Now, I admit, as a habit, I will sometimes leave just a fragment, a scintilla of virgin white on the canvas board to indicate the brightest part of the ‘picture light’ as a whole. This is a nod again to Cezanne. It completes one half of that notion that came out of the Renaiassance in Italy known as Chiaroscuro. Despite it’s rather ancient connotation, it still aptly defines what drawing is, but not necessarily how it works.


Isn’t it curious how Cezanne can be found in the same breath as this idea from the sometime sombre Renaissance? When one thinks of him one thinks of such brilliant light and one so unlike the light that came up as if out of the crypt of a black ground in a 15th century studio. My habit of leaving the palest of spaces to highlight the brightest spot in a picture isn’t just an empty nod to Cezanne but an ingrained habit that I would be hard pressed to give up, it’s an intuitive habit for me now after so many years. So lately, when I say that I’m using more paint it implies a subtly different way of designing the light in a painting because I’m actually now starting with the light of the picture ‘chiaro’, in great contrast to many years ago when in the landscape I always began with the dark accents, the ‘scuro’. It’s the light of the sea, so radically different than a landscape painted in the interior that has changed my approach to a picture. Today, I’m able to come in with thick creamy brushstrokes of pale light at the very start of the picture. 


I remember a story about, (who else today, but Cezanne). Apparently, when he was painting still lives, (apples, and pears?) but maybe also portraits too, he would place a black top hat on one side of the sitter and a white glove on the other. He worked excruciatingly slow, so slowly, he claimed his eyes would ‘bleed between brushstrokes’. The purpose of the top hat and the white glove was to remind him of the extreme limits of black to white in Nature, night to light, hence, Chiaroscuro.  


This picture here, was the last of three studies from several days ago and as I said previously, I feel that it embodies that ephemeral, flat quality I’ve been after here in this series yet strangely, at the begining of this series how I could I even know that? That evening was much like many others except that at the end of the session these planes of colour had flattened out serenely in an orderly fashion just the way I like. Although it’s rare that any sky conforms to my wishes this phenomenon manifests not so infrequently here. This peachy pink sky reminds me of a French market on Saturday mornings when apricots and peaches, pears, and plums, all exhibit a textural colour so close to what I was loading up on my paintbrush for this picture. 

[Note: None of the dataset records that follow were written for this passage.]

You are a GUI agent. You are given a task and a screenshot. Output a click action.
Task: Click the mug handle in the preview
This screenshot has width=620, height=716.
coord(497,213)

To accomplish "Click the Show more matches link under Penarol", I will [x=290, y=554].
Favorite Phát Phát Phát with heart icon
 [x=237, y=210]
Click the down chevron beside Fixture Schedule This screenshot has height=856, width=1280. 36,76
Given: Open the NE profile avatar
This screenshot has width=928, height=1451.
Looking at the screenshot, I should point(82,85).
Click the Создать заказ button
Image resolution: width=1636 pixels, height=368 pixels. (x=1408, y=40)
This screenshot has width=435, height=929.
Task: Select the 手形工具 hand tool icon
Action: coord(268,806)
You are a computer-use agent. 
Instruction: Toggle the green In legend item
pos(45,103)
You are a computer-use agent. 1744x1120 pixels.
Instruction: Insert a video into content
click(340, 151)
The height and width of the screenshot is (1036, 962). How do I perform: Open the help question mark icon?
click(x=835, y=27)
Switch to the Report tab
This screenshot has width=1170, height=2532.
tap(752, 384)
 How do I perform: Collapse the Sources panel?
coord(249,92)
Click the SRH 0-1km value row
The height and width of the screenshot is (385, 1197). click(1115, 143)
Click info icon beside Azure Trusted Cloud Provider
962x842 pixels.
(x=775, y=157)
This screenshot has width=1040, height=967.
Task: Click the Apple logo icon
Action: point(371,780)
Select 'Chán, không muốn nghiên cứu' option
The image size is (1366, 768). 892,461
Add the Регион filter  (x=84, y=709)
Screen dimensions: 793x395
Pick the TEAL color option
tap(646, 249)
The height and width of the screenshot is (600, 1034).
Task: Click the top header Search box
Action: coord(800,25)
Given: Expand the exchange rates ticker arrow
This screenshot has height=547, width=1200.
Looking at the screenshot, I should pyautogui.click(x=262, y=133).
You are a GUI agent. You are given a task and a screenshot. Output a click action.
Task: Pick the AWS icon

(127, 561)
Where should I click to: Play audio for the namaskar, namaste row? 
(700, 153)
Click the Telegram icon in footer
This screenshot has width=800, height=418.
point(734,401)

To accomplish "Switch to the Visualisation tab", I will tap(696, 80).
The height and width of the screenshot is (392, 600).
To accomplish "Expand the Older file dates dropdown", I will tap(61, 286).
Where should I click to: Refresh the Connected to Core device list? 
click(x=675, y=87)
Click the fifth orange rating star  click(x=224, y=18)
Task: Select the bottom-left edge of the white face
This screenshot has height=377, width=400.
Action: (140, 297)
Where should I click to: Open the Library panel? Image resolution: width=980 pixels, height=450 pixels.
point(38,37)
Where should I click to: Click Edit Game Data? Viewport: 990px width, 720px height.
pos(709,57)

Again, looking at this pale sky from a few nights ago, also makes me think of a small anecdote from a book entitled, The Memory of Fire Trilogy, by the wonderful historian, poet, and Uruguayan writer, Eduardo Galeano, who died in 2015. He wrote that when the Conquistadors arrived in Central and South America, they had naturally brought the bible with them and tried to convert the local people living there. When they showed it some of the local Indigenous tribes there was general astonishment. When they caressed the thin pale paper while holding it up to the sun, they declared to their conquerors that it was the ‘skin of god’. 


Though it came to me many years before my obsession began with this sky here in Oceania, I’ve never forgotten this description. It must have been in the back of my mind all these years. But it was even rarer for me to approach this metaphor until a picture like this comes up in a session and depicts such fragile, delicate light as if I’m painting a butterfly’s wing.


Finding the Renaissance term of Chiaroscuro in this small modernist painting is likely to be a bit of work, but I assure you, don’t be fooled by the pale apricot hues, for the light in this sky is tethered firmly in place by the deep dark sea.